Switzerland is rolling out the red carpet and is primed for hosting large and small groups that want to learn more about the country and the Reformation movement in Switzerland. And with the Luther Decade coming to a conclusion in 2017, faith-based groups are making preparations for tours to coincide with this important religious event.
With its captivating religious history, wide choice of accommodations, excellent food, enticing landscapes, diverse cities and languages, and its highly-developed transportation system, Switzerland is the ideal location for a tour, with Zurich and Lucerne two top destinations.
Zurich airport, the 12th busiest airport in Europe, has been voted the third best airport in Europe, and handles 25 million people a year. The airport is an ideal place to start your tour, with excellent rail transportation to exciting downtown Zurich where you can walk the famous Bahnhofstrasse, take an excursion on Lake Zurich and see Zurich’s many religious and historical sites.
Reformers began teaching the principles of Martin Luther in Switzerland as early as 1523 when Huldrych Zwingli, the most important Swiss reformer, applied Luther’s ideas comprehensively to doctrine and practices. In 1518, Zwingli was appointed people’s priest at the Grossmünster (Great Minster) at Zürich, and in 1520 he secured permission to preach the “true divine scriptures,” with the resulting sermons helping to initiate the important Swiss Reformation of 1522.
Already in the 16th century Zurich’s city fathers voted to make Zurich a Protestant town, but two top Zurich religious pilgrimage sights, the Grossmünster Church (built 1100) and the Fraumünster Church (built 1250) were built long before that time. The wood-paneled office at 13 Kirchgasse, where reformer Zwingli studied and wrote his sermons that forever altered Switzerland, is also open to the public.

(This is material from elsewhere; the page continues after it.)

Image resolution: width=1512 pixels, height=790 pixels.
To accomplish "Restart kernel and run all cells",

More than 50 museums and 100 art galleries dot the city, and the museum of fine arts, the Kunsthaus Zürich, boasts a significant collection of paintings, sculptures, photographs and videos. The Swiss National Museum – housed in an over-100-year-old building reminiscent of a fairytale castle – contains the country’s most comprehensive collection of exhibits relating to Swiss cultural history.

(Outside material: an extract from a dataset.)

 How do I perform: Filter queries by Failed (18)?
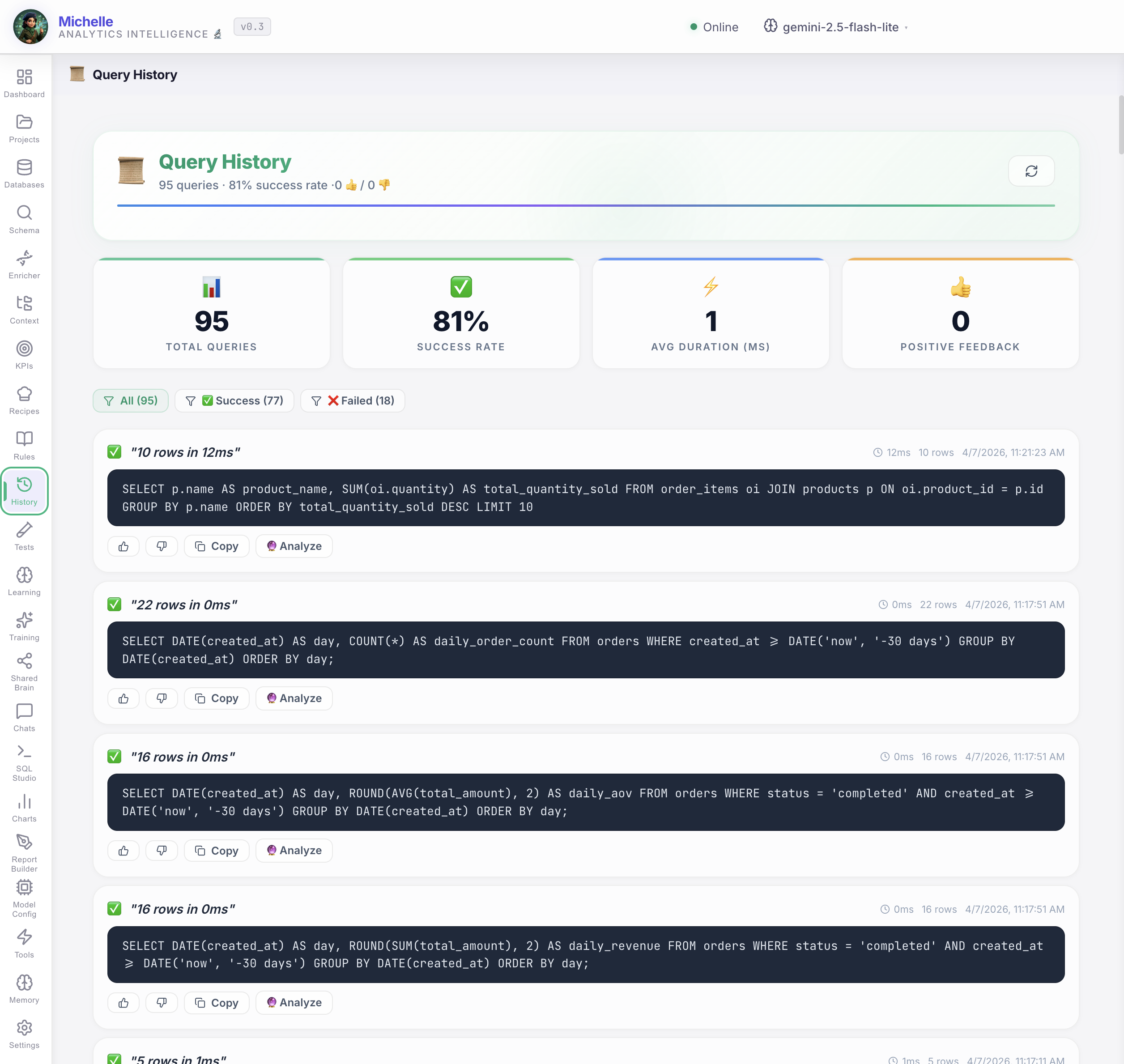coord(352,400)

Many fine restaurants and a vibrant shopping district are also among Zurich’s attractions, along with numerous recreational activities such as the close-by Uetliberg Mountain.
Just about an hour away from Zurich by train is Lake Lucerne, another attractive Swiss city with important historical religious significance.
Lucerne traces its roots to the St. Leodegar monastery, a small 8th century Benedictine cloister on the Reuss River which eventually developed into a modern-day city. For centuries Lucerne has been a crossroad to and from the Gotthard Pass for people and goods. Also, through the years pilgrims have followed St. Jacob’s Way to Santiago through Lucerne.
One of Lucerne’s churches, the Franciscan Church, has been under construction since the 13th century with evidence of its history seen in its various architectural styles. The church’s 13th century portions are built in Gothic style, while Renaissance and Baroque styles follow as the walls rise. The church’s wooden carved pulpit dates from the early 15th century, and flags along its upper walls date from the 17th century, when the church doubled as the city hall.
The Counter Reformation came to Lucerne in the 17th century when Jesuits arrived, influenced by the wealthy Ludwig Pfyffer von Altishofen. In 1666 they built the elaborate Jesuitenkirche on the Reuss River dedicated to Francis Xavier. Architects from Italy and Austria built what many believe to be the most beautiful Baroque church in Switzerland.
A short distance from Lucerne is the birthplace of St. Nicholas, Brother Klaus. A path leads from Flüeli to the nearby Ranft Gorge where the 15th century farmer and town counselor secluded himself after sacrificing his career and family for a life of fasting and contemplation. St. Nicholas was instrumental in arbitrating important treaties and political disputes and became Switzerland’s patron saint.
Lucerne is the jumping off point for trips to numerous lakeside communities and attractions, such as
6,995-foot-high Mt. Pilatus and the world’s steepest cogwheel railway, where you can get a 360-degree view of Switzerland.
Also nearby is Mt. Rigi, Queen of the Mountains, offering breathtaking views of the Swiss Alps, 13 lakes, and views as far away as Germany and France.